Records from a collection

******

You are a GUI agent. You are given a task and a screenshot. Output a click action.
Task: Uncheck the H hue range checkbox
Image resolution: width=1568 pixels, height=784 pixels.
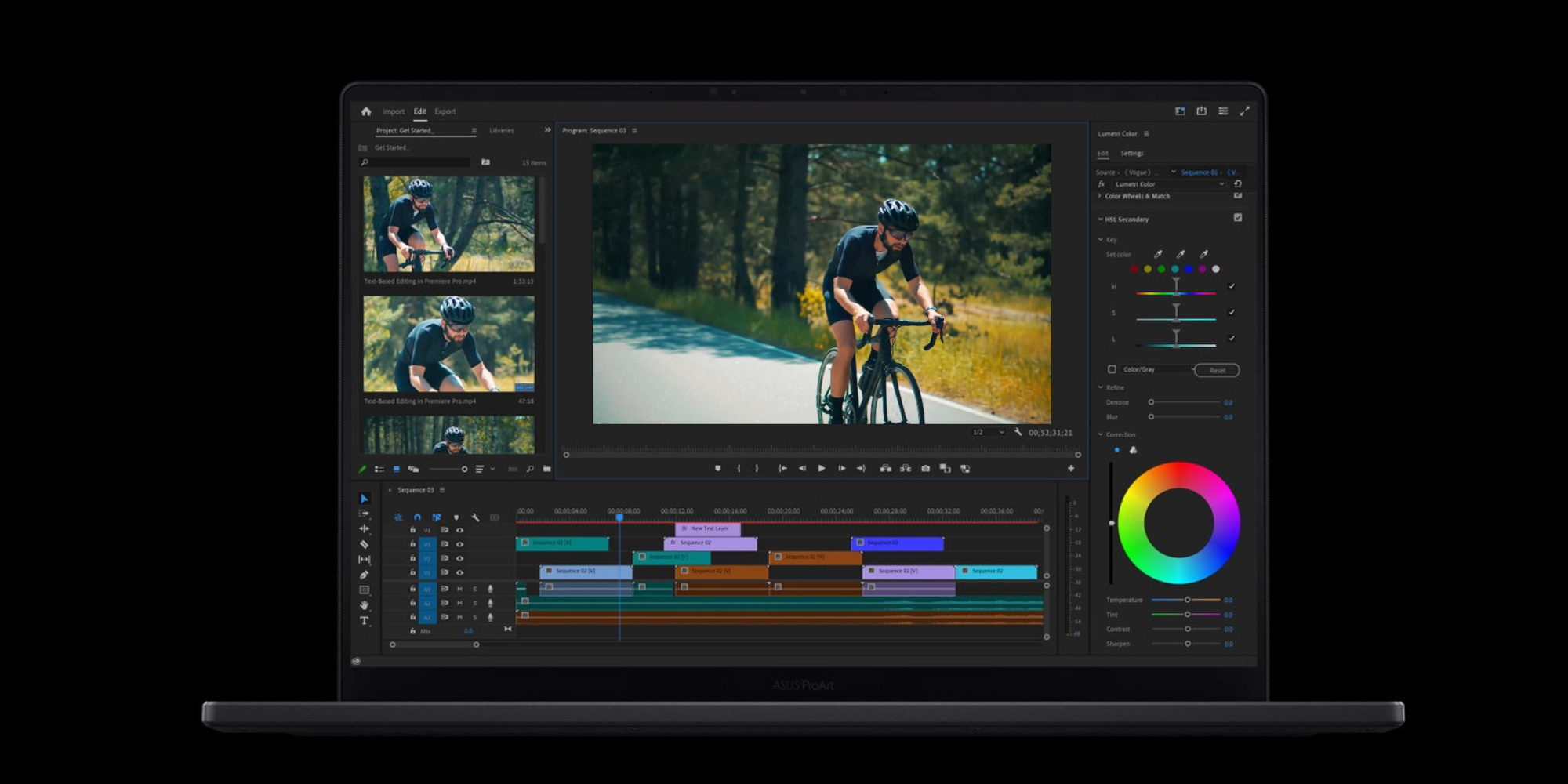coord(1232,286)
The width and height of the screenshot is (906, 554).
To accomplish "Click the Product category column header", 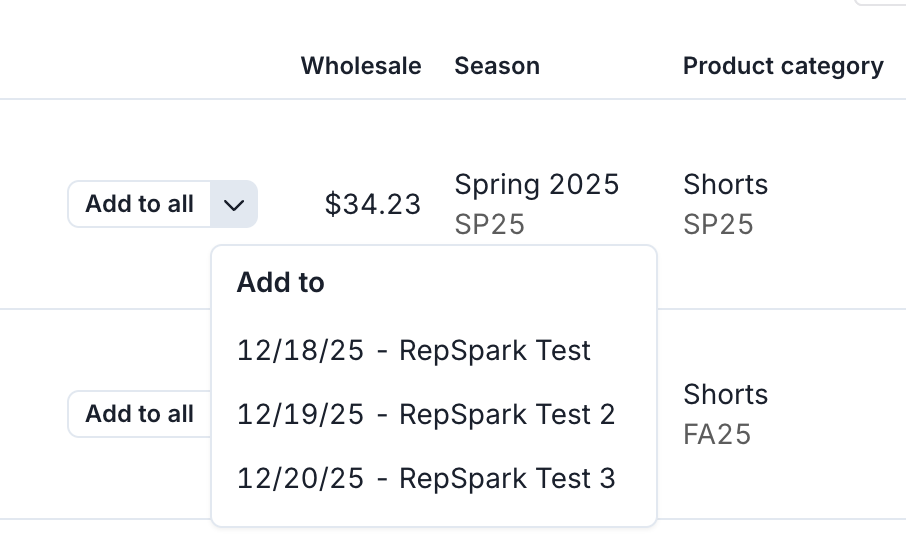I will [783, 66].
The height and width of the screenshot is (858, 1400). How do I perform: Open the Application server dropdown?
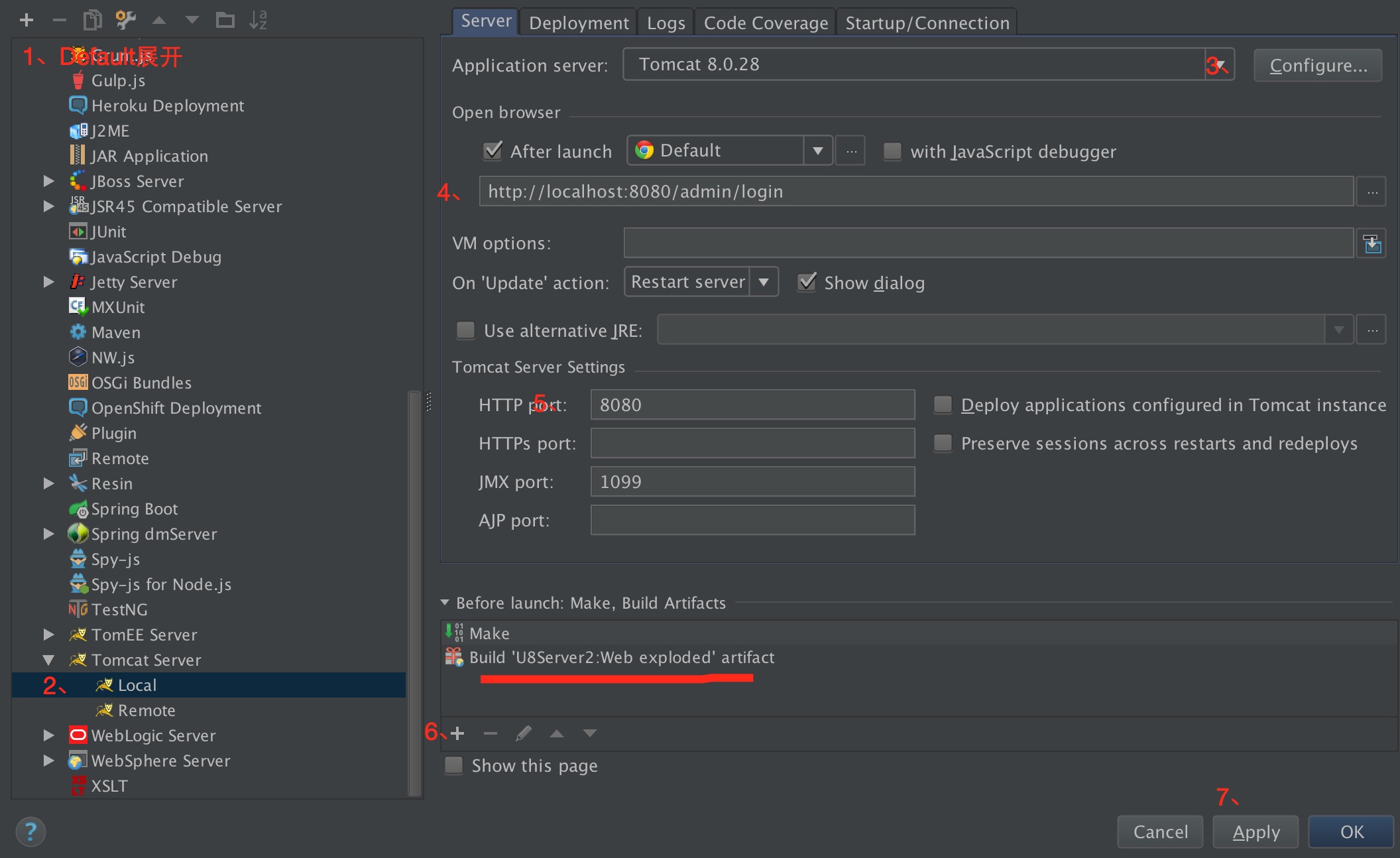click(1220, 65)
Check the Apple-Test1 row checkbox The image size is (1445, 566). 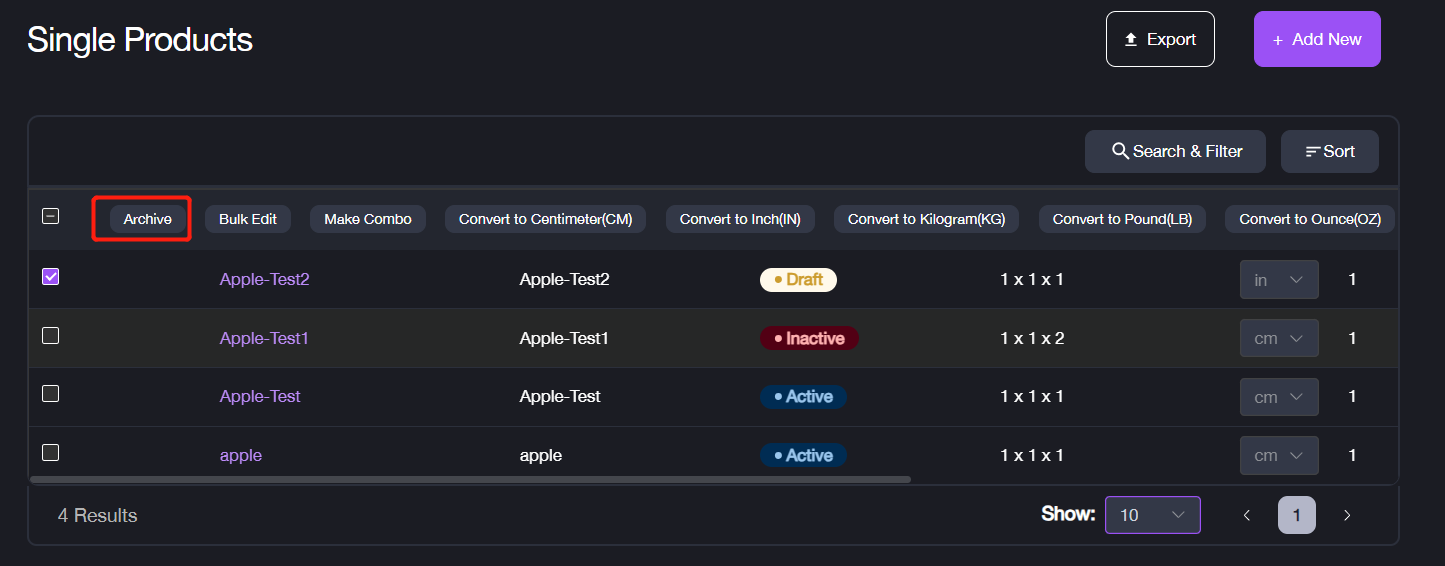(x=50, y=336)

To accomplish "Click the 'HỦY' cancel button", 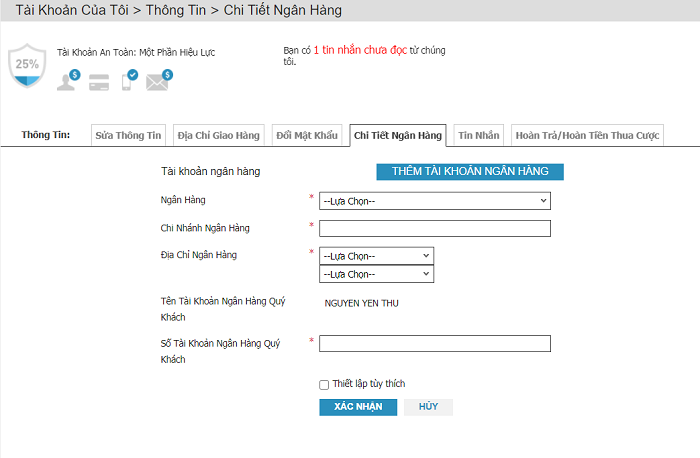I will (x=429, y=407).
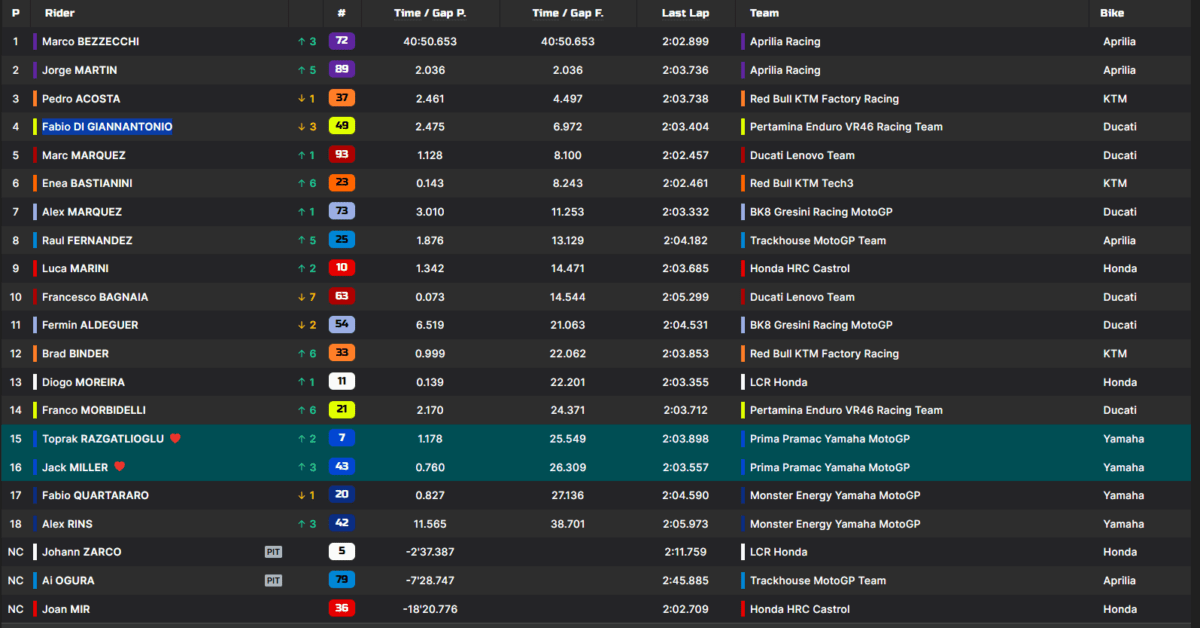1200x628 pixels.
Task: Click the yellow number 49 badge
Action: pyautogui.click(x=341, y=127)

******

Pull out each line in the items above that contains the word "screenshot".

[THE RESPONSE]
You are a GUI agent. You are given a task and a screenshot. Output a click action.
The width and height of the screenshot is (906, 554).
The height and width of the screenshot is (858, 1400). How do I perform: Open the Application server dropdown?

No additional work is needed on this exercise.